Telkom must cut where it hurts

Last week, Telkom’s Internet service provider slashed prices for its consumer and business products. But it’s really in broadband line rental where the real cuts are needed. By Craig Wilson.

Craig Wilson

Craig Wilson

There’s no denying that cutting the cost to communicate is good for South Africa. Cheaper and more ubiquitous communications have a direct and measurable economic impact. This is one of the reasons government wants to have every South African online by the end of the decade.

Part of government’s strategy calls for more people to sign up for fixed digital subscriber lines rather than relying on mobile alternatives. Fixed broadband is more consistent and, when used for large amounts of data, is more cost effective.

Fixed lines are also the most sensible solution for services like streaming video, a space in which Telkom has said it plans to play. The challenge it faces is getting people to take up fixed lines rather than turning to mobile alone for their connectivity needs.

The price cuts for uncapped data, announced last week by Telkom Internet — the fixed-line operator’s Internet service provider — are welcome insofar as they reduce the cost of one (increasingly small) aspect of having fixed broadband.
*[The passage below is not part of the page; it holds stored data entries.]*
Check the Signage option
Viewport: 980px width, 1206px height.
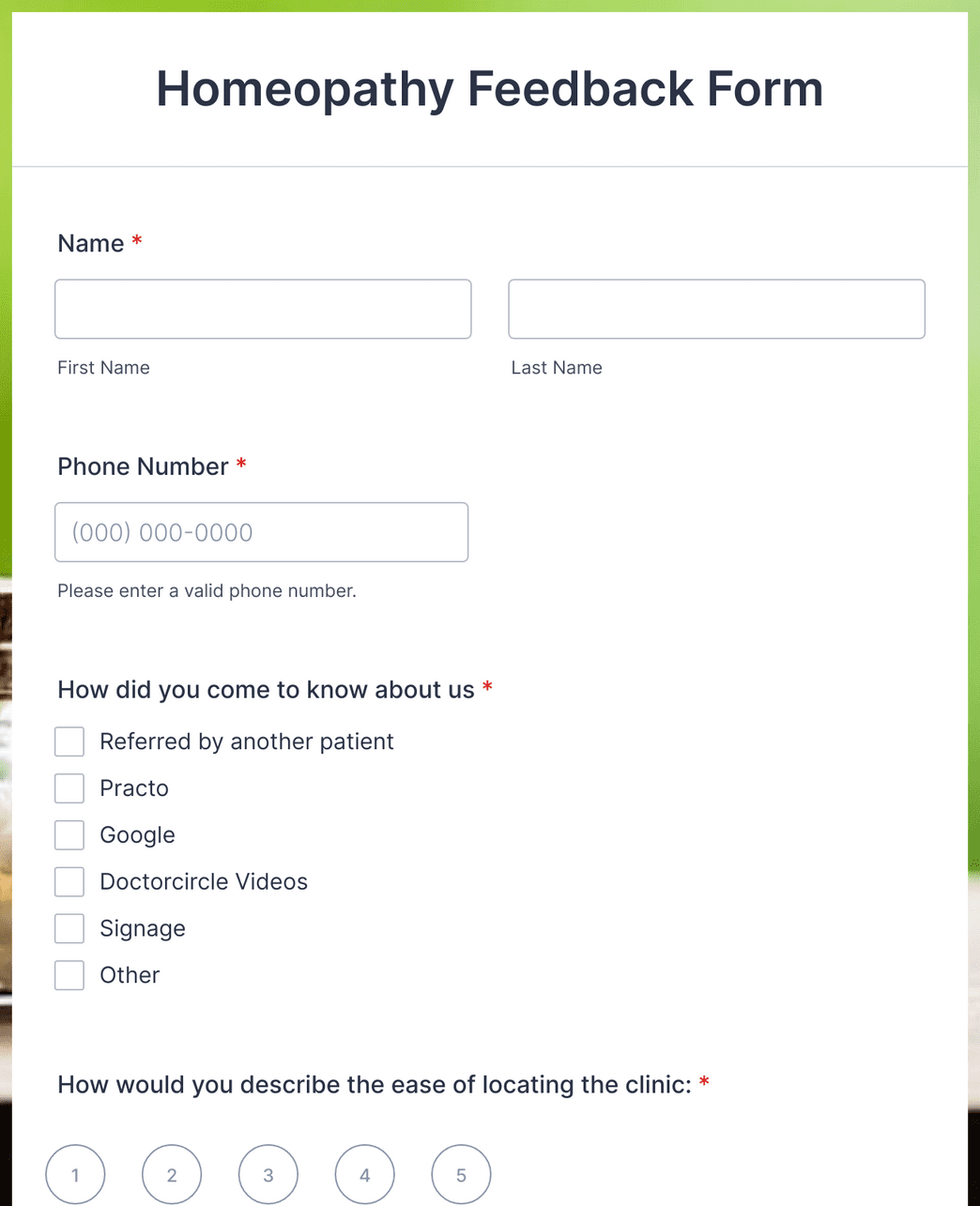[x=69, y=929]
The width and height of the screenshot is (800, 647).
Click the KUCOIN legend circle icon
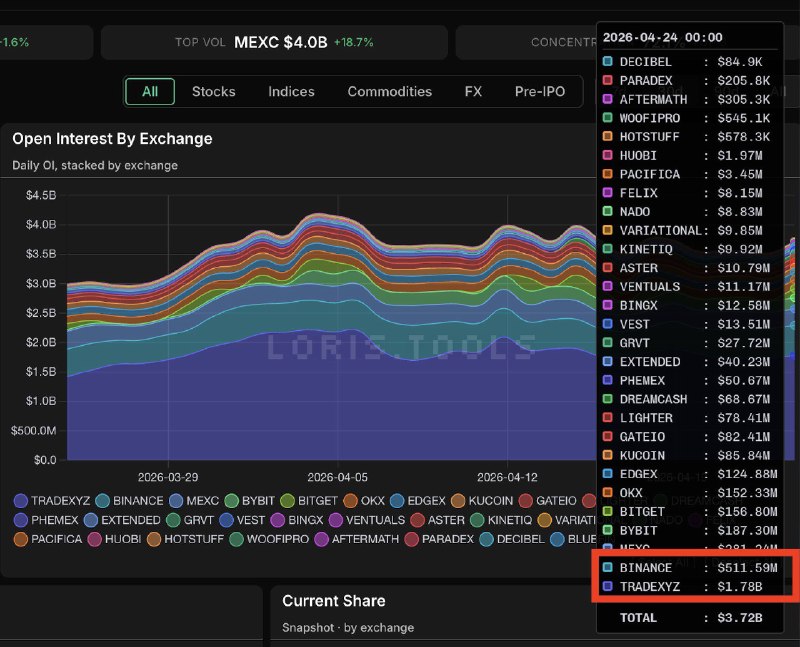click(x=458, y=501)
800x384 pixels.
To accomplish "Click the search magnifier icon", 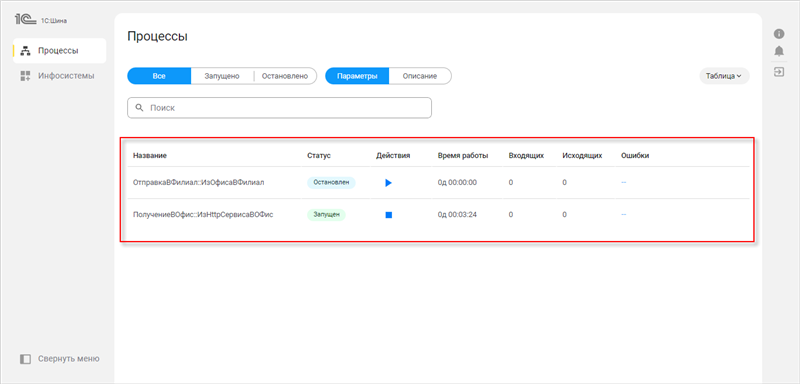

But the cost of the lines themselves — especially the broadband line-rental charge, but also the voice line rental — remains prohibitive for too many consumers.

Not surprisingly, it’s these rental fees where Telkom doesn’t have to contend with direct competition. Where its prices are tumbling is where it faces intense rivalry; where it’s not showing a willingness to reduce prices is in the area that continues to fall under its exclusive domain.

According to Telkom, the cost of maintaining its fixed-line infrastructure means it loses money on the average fixed-line in service when only basic line rental is taken into account. Telkom calls this the “access-line deficit”. This deficit is the reason the operator cites for forcing consumers who want an ADSL connection to also have to pay for a telephone line, whether or not they intend using it for making telephone calls.

Forcing customers to take a phone line with a data connection may offset costs, but it also puts off many prospective fixed-line customers. Telkom’s entry-level 1Mbit/s asymmetric digital subscriber line (ADSL) connection costs R165/month and basic line rental is an additional R148,37/month. That’s more than R300/month before any data has flowed across the line.

Given the growing number of competitively priced data offerings from the mobile operators, and the fact that mobile data prices continue to fall, it’s hard to make a compelling case for a fixed line for all but the heaviest of data users for whom an uncapped service — or a sizeable chunk of bandwidth — is a necessity. The rest can make do with mobile, provided they’re in a coverage area.

It’s not only retail end users footing the bill for Telkom’s access network. Internet service providers also have to pay the operator IPConnect charges to access its last-mile network into homes and businesses.

In light of this, it’s easy to get cynical about Telkom Internet’s price cuts. Nevertheless, the move is still good for consumers. Competing service providers will have to either bring their pricing in line with Telkom’s, or offer greater value to their clients.

Service providers will also continue pushing for more cuts in IPConnect fees. Facing pressure from the Independent Communications Authority of South Africa, Telkom cut the fees by 30% last year, prompting almost immediate price reductions from across the market.

However, at a cost of R1 000 per 1Mbit/s of bandwidth per month to volume buyers of IPConnect, Greg Payne, commercial director at Internet service provider Afrihost, says the fees are still three times the cost of bandwidth on undersea cables. He thinks IPConnect is priced four times higher than it should be.

Telkom, of course, faces huge challenges in getting prices down to more reasonable levels. For a start, it’s burdened with too many employees – and the enormous salary bill that brings with it – but is unable to retrench to the extent it needs to, in large part because of the fact that the government is its largest single shareholder.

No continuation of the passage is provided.